Canadian Solar back into profit

Canadian Solar‘s latest figures paint a positive picture for the Chinese company with shipments and revenues on the rise but the trumpeted change in focus to the higher-margin ‘total solutions‘ downstream business seems to have lost its way in the final quarter of an otherwise successful 2013.

Net revenue from the plant development business fell from 41.1% of Canadian Solar’s total net revenue in the July-to-September period, to 23.4% in the final three months of last year, according to figures released by the company today.

CEO Shawn Qu rightly lauds the company’s return to profitability in 2013 and pointed to a global rationalization of module manufacturing capacity, stabilizing selling prices and robust demand as the reasons behind a resurgence in the traditional manufacturing side of Canadian Solar’s business but his prediction the downstream segment of the company is expected to account for half of this year’s net revenue hints at internal dissatisfaction with the retreat by total solutions, from October to December.

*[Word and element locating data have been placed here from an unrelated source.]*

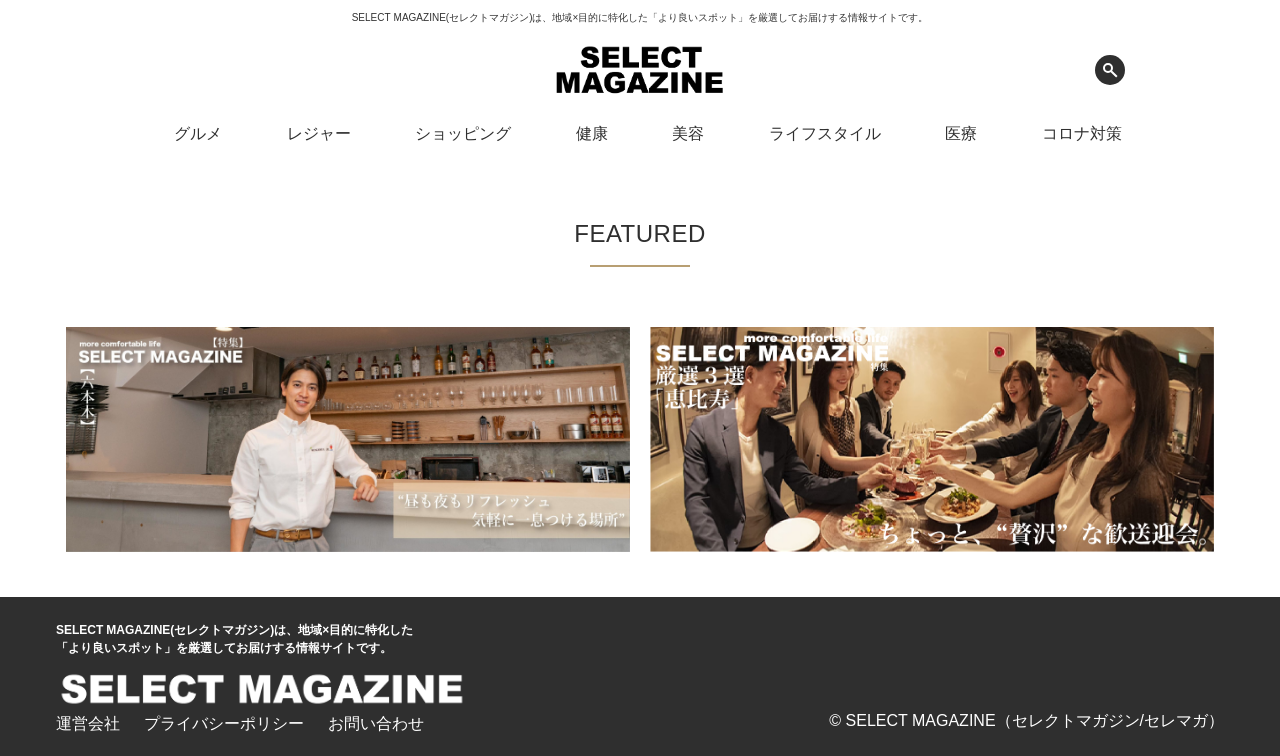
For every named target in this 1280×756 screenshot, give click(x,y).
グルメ (198, 133)
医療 (961, 133)
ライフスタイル (825, 133)
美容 (688, 133)
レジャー (319, 133)
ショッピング (463, 133)
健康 (592, 133)
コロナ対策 (1082, 133)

With module shipments rising from 478 MW to 621 MW on a quarterly basis, and net revenues up 5.8% quarter-on-quarter – and 76.2% compared to the final quarter of a torrid 2012 – to US$519.5 million for the three months, it is at least a pleasant problem for the board to wrestle with.

The geographical breakdown of module shipments and project pipelines also paints an interesting picture with the seasonal nature of the Chinese solar market illustrated by a rise from less than 1% of Canadian Solar’s Q3 revenues to a thumping 42.9% in the final three months as Qu highlighted the attraction of the company’s huge domestic market and improving payment terms and pricing.

Qu also highlighted the company’s focus on ‘high-visibility’ late stage projects with a pipeline of 290 MW in its home market as well as 477 MW in Canada, 329 MW in Japan and 164 MW in the U.S.

Japanese shipments fall

Japanese shipment figures, however, are one of few black marks in the figures, with just 17.9% of the company’s modules shipped to Japan, compared to 29.5% in the previous quarter.

And while a rise in the percentage of revenue garnered from the ‘Asia and other’ segment, to 62.4% in Q4, and a fall in the moribund European market (to 5.5%) are encouraging, a fall in the portion of revenue raised in the Americas – from 46.9% in Q3 to 32.1% – is disappointing, particularly with the clock ticking on the U.S. market now president Barack Obama has announced the eventual withdrawal of the solar investment tax credit (ITC).

The figures acknowledge the ongoing contract dispute with troubled wafer supplier LDK Solar may affect the final figures, if a decision is reached any time soon by the Suzhou Intermediate Court, and mention a $3.7 million write-down suffered by the company on its mono crystalline ingot furnaces but with module shipments of 1.89 GW last year up from 1.54 GW in 2012, and net revenue up from $1.3 billion to $1.65 billion, Qu is predicting more good news ahead.

The company is predicting 2014 module shipments of 2.5-2.7 GW and net revenue of $2.7-2.9 billion with 470-490 MW of modules and $415-430 million of revenue by the end of this month despite the impact of heavy snow on some Canadian projects and the recent cell plant factory fire in Suzhou.

The company expects China, Japan, Canada, the U.S. and India to continue to be healthy markets this year with further opportunities in South Africa, the Middle East and South America.